[Start]
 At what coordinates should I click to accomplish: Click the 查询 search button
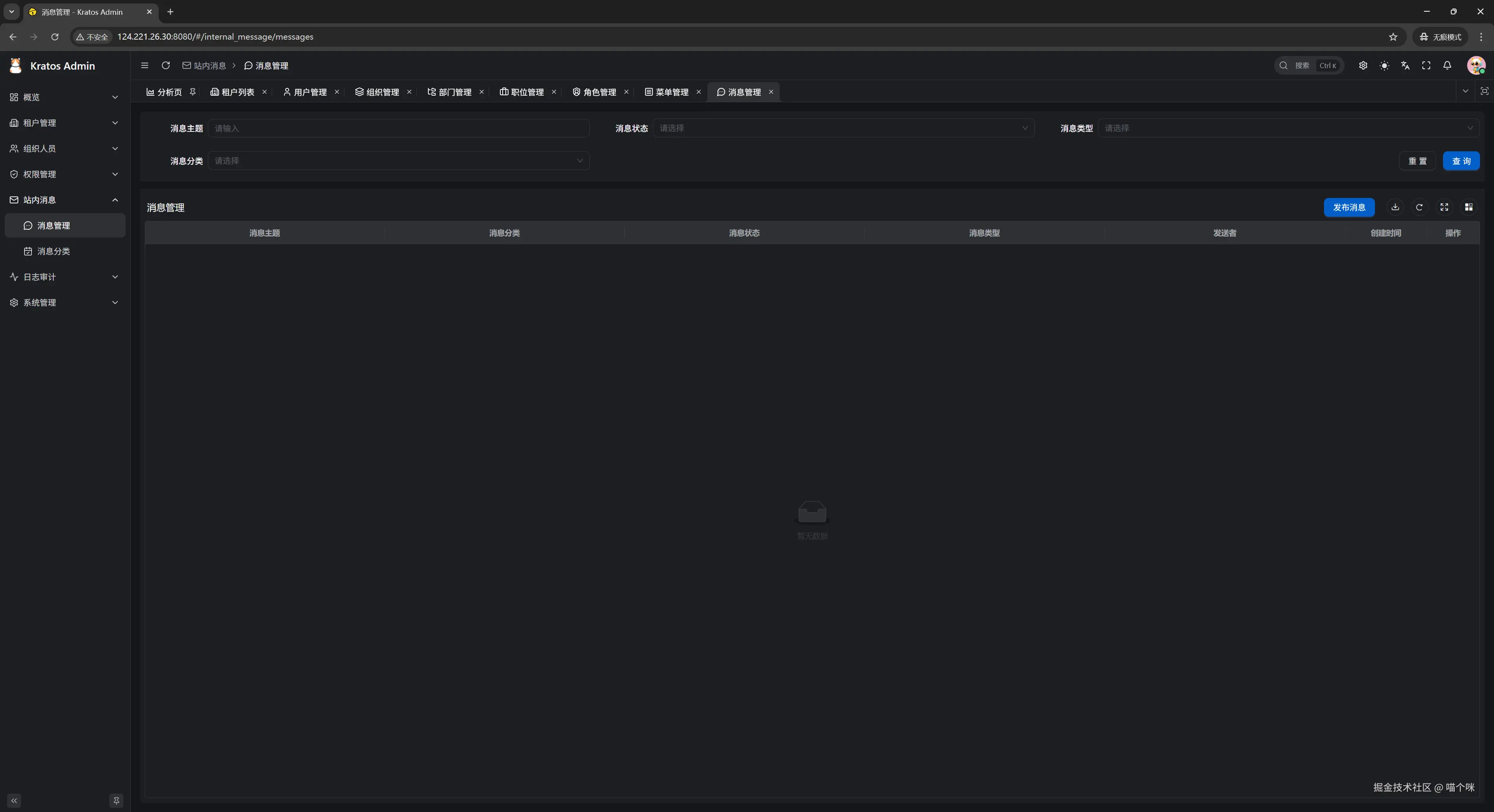pos(1461,161)
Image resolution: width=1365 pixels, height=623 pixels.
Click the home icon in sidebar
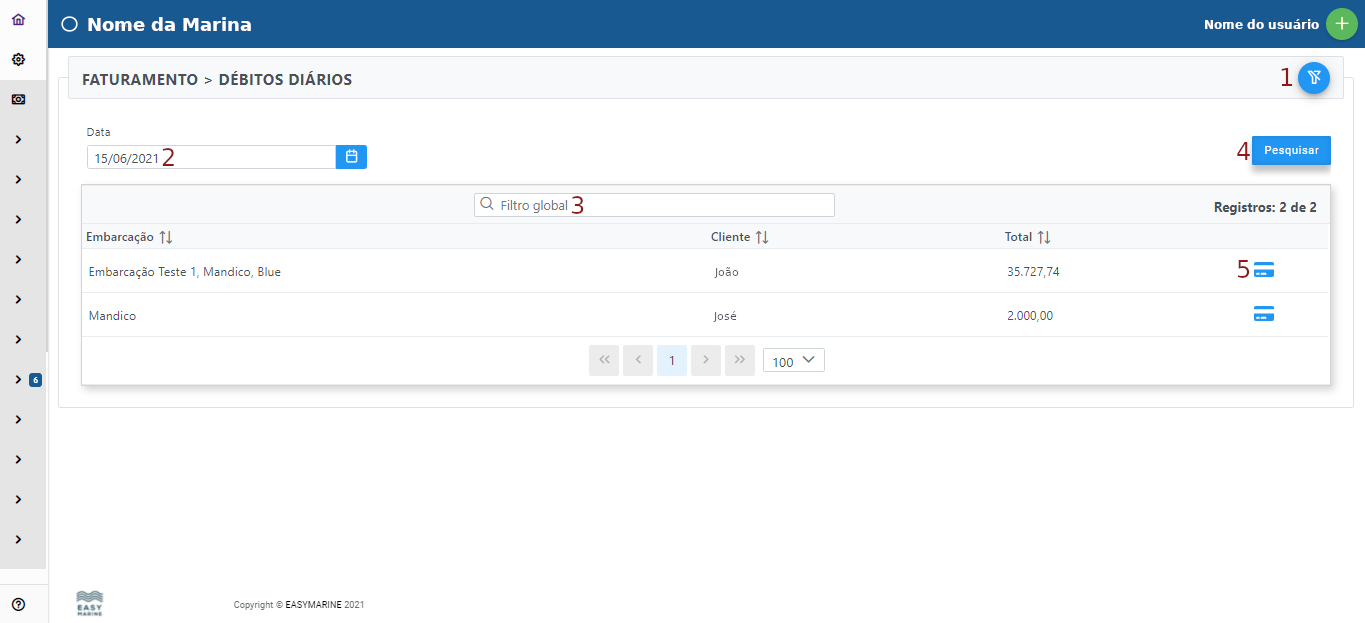point(18,20)
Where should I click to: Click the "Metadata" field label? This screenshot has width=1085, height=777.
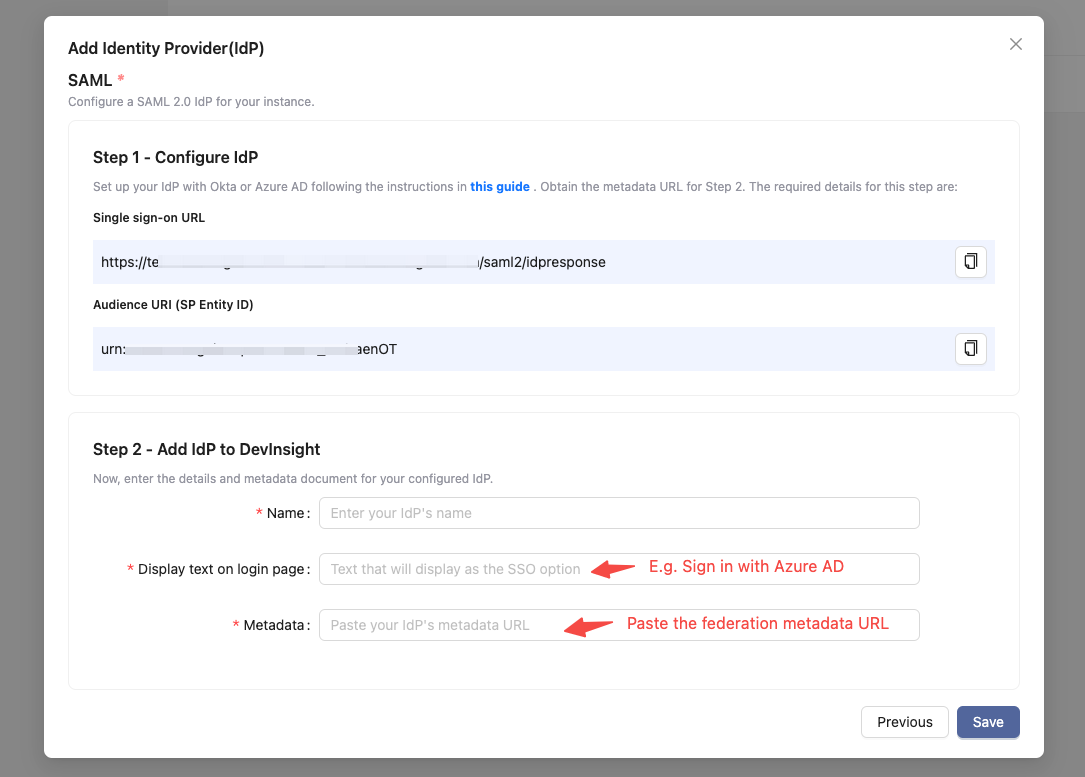(273, 625)
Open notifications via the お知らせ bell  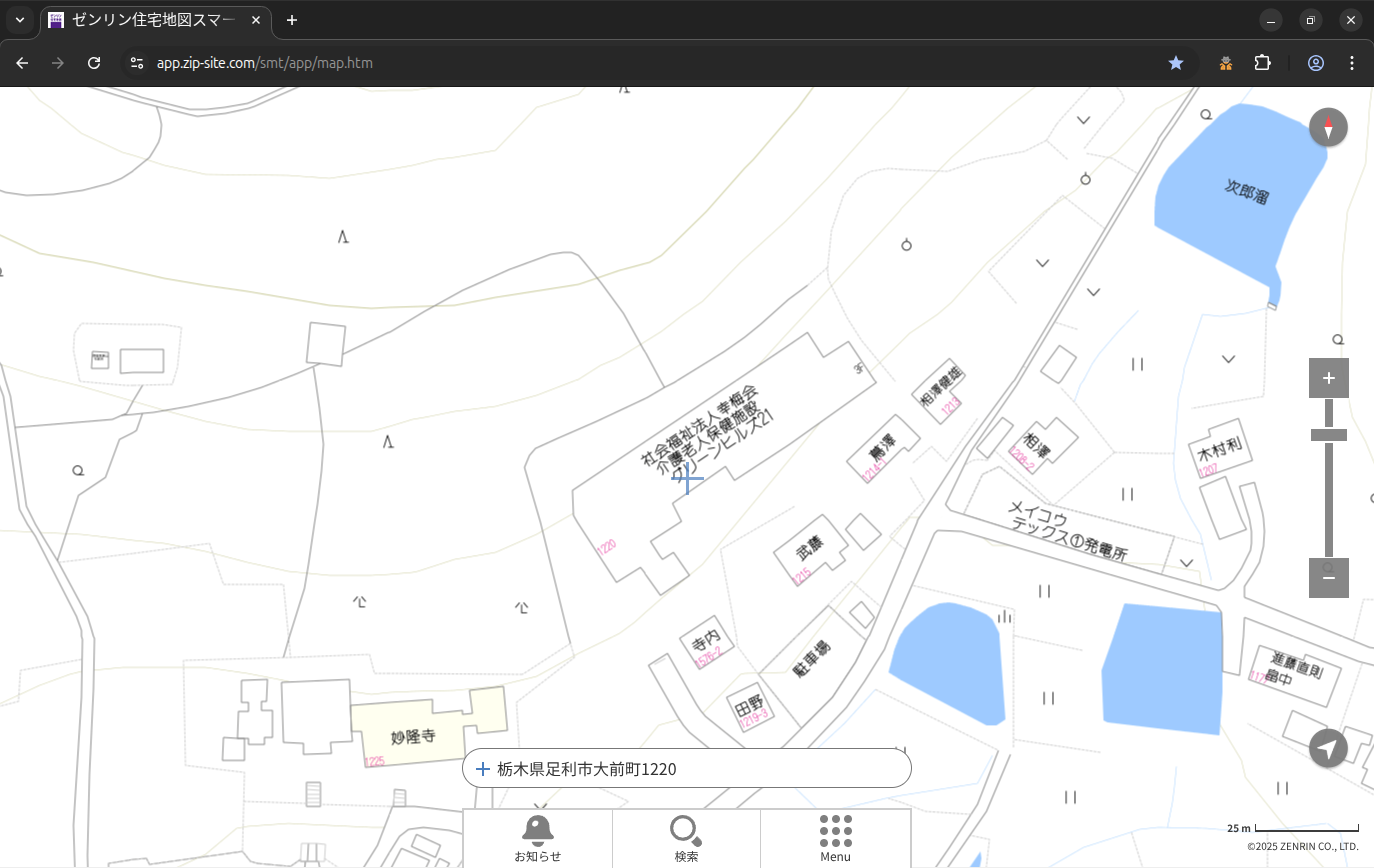coord(537,838)
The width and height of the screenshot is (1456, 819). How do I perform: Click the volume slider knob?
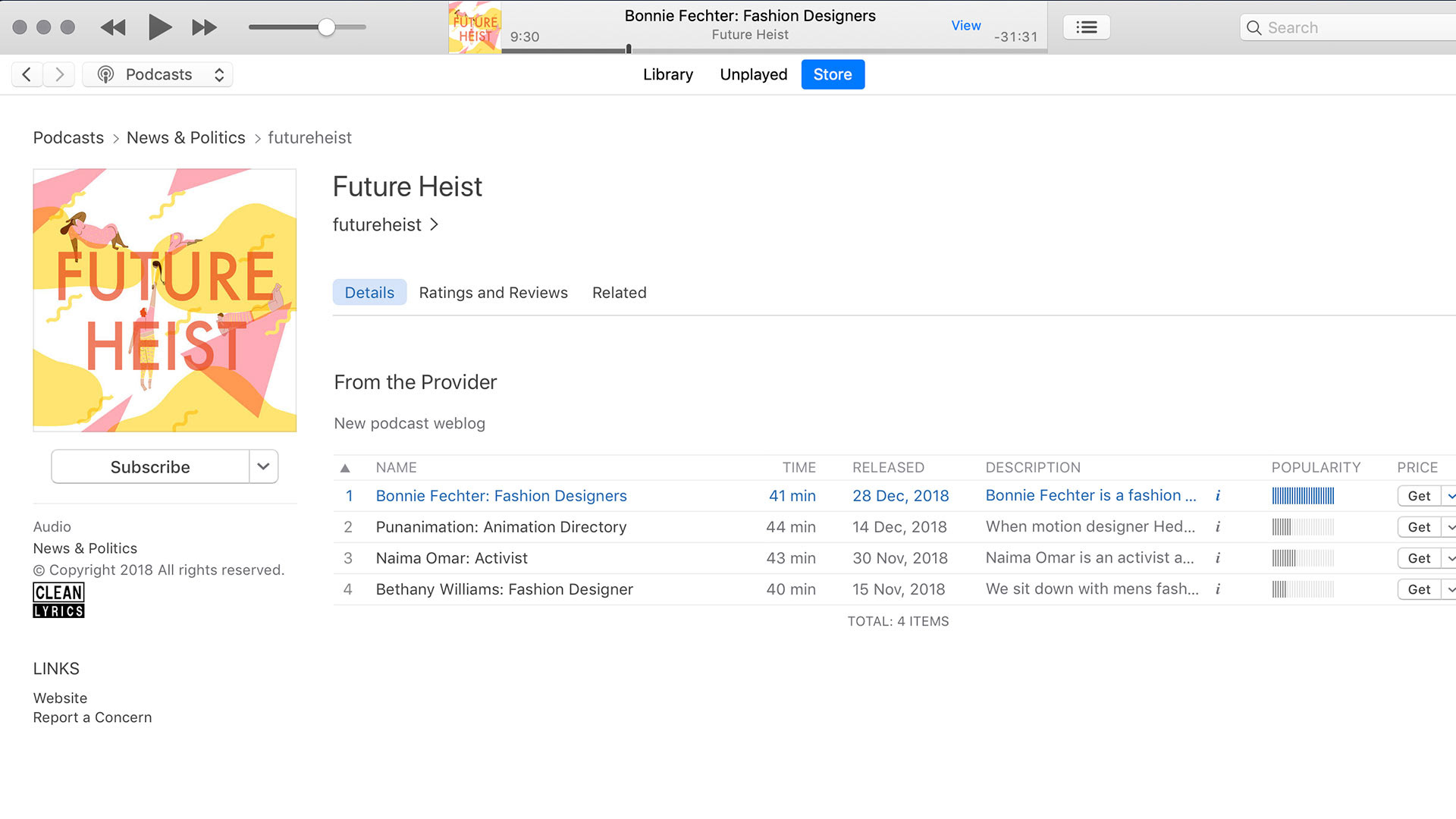coord(326,27)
[End]
• **THE PROBLEM**: Return the data from the line containing "The width and" through the last line, inclusive, as a JSON list of strings with one string per line. Skip blank lines and leave out the pictures.

• **ANSWER FOR THIS EXERCISE**:
[
  "The width and height of the screenshot is (1456, 819). How do I perform: Click the volume slider knob?",
  "coord(326,27)"
]